Are you one of the hundreds of thousands of employees or business owners who travel all the time for work? Do you never know when you’ll be available for a free hour? Does all this keep you from engaging in the therapy or counseling or life coaching that you want so you can deal with your anxiety, depression, marriage and family struggles, addictions, or whatever else you have going on in your life? We have the answer.

We have 3 concierge style of appointments you can make.

Option 1: For $120/session, you can book a phone session within 24 hours (Monday-Friday). This gives you the option to be on the road, in the airport, in your hotel, or wherever and arrange a therapy session very quickly as soon as you know your schedule for the next 24 hours.

Option 2: For $150/session, you can pre-book your travel phone sessions like a normal in office counseling session.

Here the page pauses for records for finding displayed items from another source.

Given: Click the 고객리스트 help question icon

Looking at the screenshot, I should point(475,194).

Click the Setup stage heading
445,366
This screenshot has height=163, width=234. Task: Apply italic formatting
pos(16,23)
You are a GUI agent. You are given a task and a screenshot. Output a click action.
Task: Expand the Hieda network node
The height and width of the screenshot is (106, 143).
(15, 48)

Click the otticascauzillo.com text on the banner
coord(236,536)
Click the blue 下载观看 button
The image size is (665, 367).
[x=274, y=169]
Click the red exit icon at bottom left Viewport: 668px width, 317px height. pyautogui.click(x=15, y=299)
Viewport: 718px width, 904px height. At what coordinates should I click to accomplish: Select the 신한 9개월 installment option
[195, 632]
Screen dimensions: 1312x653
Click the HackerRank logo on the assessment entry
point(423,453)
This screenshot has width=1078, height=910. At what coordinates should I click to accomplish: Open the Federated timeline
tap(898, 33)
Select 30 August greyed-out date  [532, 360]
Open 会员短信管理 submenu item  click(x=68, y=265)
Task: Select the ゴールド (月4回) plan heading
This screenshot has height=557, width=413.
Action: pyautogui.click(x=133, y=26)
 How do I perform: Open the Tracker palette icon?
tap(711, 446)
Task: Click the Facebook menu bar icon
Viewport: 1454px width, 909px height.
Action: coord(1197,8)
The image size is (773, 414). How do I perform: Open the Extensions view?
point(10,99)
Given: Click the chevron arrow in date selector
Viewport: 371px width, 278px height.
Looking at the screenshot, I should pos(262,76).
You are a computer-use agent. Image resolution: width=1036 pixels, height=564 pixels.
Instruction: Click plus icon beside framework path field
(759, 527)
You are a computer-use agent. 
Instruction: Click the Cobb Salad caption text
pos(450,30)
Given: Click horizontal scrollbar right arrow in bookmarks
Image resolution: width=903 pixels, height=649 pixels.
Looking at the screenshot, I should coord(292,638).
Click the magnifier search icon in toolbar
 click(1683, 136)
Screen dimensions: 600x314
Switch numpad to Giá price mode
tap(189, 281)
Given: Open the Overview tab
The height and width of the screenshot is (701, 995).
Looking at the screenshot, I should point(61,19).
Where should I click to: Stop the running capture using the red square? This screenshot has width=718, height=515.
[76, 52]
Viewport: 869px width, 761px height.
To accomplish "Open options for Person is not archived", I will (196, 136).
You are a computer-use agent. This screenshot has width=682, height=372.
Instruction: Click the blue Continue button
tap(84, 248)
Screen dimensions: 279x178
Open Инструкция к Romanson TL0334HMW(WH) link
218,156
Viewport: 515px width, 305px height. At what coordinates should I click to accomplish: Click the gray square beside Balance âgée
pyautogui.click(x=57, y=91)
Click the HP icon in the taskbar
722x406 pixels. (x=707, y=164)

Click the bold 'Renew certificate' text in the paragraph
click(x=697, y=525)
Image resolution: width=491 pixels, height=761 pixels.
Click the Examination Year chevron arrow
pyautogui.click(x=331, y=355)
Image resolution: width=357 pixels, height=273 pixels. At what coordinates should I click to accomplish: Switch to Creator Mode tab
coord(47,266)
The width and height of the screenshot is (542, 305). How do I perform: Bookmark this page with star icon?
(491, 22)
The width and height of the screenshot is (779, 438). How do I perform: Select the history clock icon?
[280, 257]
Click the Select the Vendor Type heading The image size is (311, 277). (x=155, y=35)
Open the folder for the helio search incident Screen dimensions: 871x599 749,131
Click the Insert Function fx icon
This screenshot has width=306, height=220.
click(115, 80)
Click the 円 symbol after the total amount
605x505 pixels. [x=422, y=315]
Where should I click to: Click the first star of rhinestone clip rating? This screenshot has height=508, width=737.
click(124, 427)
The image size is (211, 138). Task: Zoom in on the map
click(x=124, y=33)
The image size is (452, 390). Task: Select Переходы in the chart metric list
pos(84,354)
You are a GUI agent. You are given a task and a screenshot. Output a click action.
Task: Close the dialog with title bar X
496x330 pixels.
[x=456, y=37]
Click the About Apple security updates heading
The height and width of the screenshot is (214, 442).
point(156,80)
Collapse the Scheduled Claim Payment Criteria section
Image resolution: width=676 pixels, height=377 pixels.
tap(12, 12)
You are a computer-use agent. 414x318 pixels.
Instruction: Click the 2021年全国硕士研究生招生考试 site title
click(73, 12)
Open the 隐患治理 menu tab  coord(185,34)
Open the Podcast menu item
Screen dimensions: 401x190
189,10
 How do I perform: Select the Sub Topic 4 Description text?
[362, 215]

However, if something comes up and you need to cancel within the 24 hour period that would normally fall under the late cancellation fee policy, you would only be charged $75 for the no-show/late cancellation fee rather than the full session amount.

Option 3: Pre-paid, “all-you-can-eat” style. For $700/month, you can have up to 2 sessions per week and you’re guaranteed a phone session within 24 hours. You get 2 free late cancellations/no shows per month at no charge.

Here’s the benefit for our traveling clients: phone sessions/consultations predominantly at your convenience, minimal no-show/cancellation fees, therapy with a highly qualified, known therapist who will work at your convenience and that you can develop a relationship with overtime since you’ll work together on a regular basis.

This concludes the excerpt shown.